Still I have difficulty sleeping. I think it’s from the cholesterol medication. For now I’m not going to worry about it. In a sort of delirium a minute ago I thought of D.H. Lawrence again, that he was thrown in jail for obscenity or something that wasn’t accurate, and why did I have to study him at the university if he was such a degenerate?
I don’t think anyone really knows anything in these times. But we have to believe somebody and maintain optimism, a faith that things will work out okay. People as a rule are not the nasty brutes that Hobbes described in Leviathan. The other day I made an observation in my journal on the priest’s white collar and what it might symbolize from a psychological perspective. The collar seems to sever the head from the body, or rather rationality from feeling. If hell is everything below the neck, then heaven is what is above it. I wonder what happens when the collar is removed, and head and body are allowed to communicate? The result is not chaos, but instead experience in full color and wholeness. The thoughts you only cogitated become convictions you feel with your whole body. And what I’ve just illustrated is an aspect of schizophrenia, originally conceived as the split between reason and feeling. But what I find interesting is how this condition applies not just to me, but to a lot of people in some capacity.
Thanks for the pretty photograph. The colors remind me of the cover to an edition of Robert Frost I used to have, long ago, as a college senior. I remember reading it in the Knight Library on the third floor, particularly “Tree at My Window” and some of the other early poems.
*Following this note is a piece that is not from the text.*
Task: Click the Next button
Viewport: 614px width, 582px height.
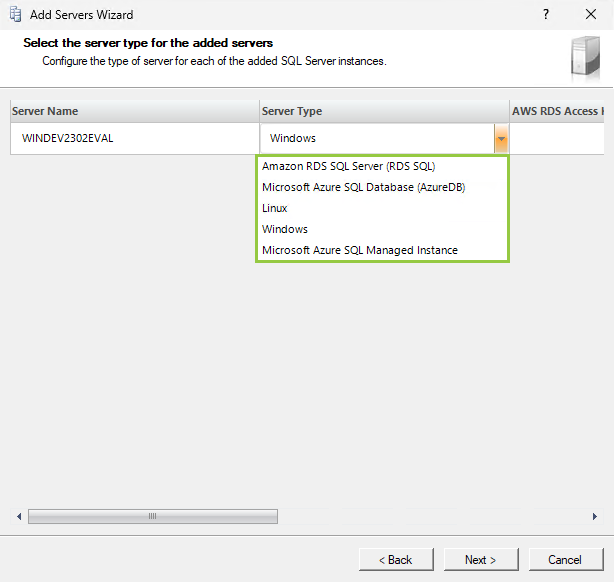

I had a rather difficult day. I don’t understand what’s going wrong with my life or the way my mind works, but I’m having trouble keeping boundaries with other people, and I’m letting little disagreements really upset me. Why can’t I simply assert myself without worrying about how other people feel? Something has gone wrong. Since last month I’ve become more sensitive to the things people say or seem to believe. I feel like I have to agree with them in order to get along, while asserting myself is the worst thing I can do. All I can see around me is conflict with others. This makes me think of the ideas of Thomas Hobbes, who among many things said that people don’t help each other, but rather they interfere with each other’s interests. In his view, human nature is egoistic, and individuals do what is good for themselves. I guess what I’m beginning to perceive all over again is that people are separate individuals and not just a shapeless mass of humanity. Doubtless my perception is changing since my repeated absences from church over the past two months. The pastor’s collectivism, his tendency to view people as groups, for me is gradually going away, replaced by the individualism I grew up with. Maybe Pastor’s perspective is a convenient way of handling the church group. My meetup with Tim a month ago faced me with some new problems regarding the congregation… I don’t know, but it’s harder for me now to compartmentalize real people in easy categories and classes. It all started with not going to church anymore. I imagine I’ll figure out a way to impose order on what I see, but it’ll take time.
Perhaps I’m not making much coherent sense, but then I have to muddle my way through to get to the next phase. Maybe things won’t be easy for a long time. At least I’m still sober, though life is quite a pain right now.